◆ Entries provided:

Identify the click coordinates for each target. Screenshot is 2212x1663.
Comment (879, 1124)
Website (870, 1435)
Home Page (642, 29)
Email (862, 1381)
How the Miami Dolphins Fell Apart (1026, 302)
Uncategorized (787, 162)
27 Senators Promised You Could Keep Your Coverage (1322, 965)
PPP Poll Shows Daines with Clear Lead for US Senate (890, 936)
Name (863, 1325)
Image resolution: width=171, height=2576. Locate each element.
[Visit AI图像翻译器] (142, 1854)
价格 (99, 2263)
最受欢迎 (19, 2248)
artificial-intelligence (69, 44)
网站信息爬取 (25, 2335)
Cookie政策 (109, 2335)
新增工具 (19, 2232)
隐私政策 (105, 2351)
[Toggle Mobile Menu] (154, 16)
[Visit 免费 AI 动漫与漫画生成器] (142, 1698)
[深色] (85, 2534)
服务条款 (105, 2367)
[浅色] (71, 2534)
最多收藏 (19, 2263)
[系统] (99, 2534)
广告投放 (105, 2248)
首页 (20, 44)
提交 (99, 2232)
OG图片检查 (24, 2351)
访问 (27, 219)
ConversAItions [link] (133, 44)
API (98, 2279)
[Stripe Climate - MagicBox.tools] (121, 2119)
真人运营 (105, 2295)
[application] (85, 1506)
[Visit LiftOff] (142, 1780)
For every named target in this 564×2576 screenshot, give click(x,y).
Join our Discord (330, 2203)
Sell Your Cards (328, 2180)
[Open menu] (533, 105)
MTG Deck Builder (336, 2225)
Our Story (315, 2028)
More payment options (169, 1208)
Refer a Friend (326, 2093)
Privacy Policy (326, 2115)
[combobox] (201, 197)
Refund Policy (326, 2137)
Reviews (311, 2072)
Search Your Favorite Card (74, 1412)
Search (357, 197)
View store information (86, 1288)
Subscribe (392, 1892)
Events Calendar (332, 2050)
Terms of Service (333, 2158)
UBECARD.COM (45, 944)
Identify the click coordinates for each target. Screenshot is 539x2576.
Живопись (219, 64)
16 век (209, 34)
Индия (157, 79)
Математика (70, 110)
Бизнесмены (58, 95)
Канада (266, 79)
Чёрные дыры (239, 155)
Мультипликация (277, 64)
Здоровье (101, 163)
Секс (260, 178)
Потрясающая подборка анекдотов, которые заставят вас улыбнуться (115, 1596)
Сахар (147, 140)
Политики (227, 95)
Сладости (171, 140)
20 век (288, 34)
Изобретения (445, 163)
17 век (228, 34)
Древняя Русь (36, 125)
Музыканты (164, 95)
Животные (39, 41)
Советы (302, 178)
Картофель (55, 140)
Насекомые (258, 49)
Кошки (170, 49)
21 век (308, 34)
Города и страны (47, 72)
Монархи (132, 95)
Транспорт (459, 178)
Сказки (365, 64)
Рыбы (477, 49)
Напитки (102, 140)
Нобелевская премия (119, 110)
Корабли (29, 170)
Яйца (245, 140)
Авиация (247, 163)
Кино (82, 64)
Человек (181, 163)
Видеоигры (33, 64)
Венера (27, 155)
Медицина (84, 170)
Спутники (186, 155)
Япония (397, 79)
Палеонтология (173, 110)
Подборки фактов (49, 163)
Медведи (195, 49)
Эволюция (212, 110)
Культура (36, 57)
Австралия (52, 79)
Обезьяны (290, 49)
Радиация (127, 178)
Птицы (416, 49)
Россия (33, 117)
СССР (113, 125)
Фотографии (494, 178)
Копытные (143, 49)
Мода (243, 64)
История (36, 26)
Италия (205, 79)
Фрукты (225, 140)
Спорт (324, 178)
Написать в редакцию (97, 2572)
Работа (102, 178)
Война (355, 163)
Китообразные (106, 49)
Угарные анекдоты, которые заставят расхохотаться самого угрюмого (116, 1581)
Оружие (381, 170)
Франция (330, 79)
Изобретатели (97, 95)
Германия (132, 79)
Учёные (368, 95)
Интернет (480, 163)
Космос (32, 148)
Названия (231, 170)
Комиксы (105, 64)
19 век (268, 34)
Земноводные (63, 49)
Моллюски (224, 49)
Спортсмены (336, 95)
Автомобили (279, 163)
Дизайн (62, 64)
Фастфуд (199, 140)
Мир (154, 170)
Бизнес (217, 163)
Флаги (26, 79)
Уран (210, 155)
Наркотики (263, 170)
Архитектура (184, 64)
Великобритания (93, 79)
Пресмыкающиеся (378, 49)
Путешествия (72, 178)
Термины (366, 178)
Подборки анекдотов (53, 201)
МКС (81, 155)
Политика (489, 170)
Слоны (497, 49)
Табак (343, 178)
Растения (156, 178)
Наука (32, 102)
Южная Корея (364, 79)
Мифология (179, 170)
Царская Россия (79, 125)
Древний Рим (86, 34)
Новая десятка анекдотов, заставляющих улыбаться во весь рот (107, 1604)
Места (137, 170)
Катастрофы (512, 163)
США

◆ Work instruction:
Look over the listing above. Pick out and copy every line that includes "click".

◆ Solution for this task:
Identify the click coordinates for each target. Screenshot is 2212x1663.
For every named target in this 564×2576 screenshot, give click(x,y).
Identify the click coordinates for each target. Screenshot is 539x2576.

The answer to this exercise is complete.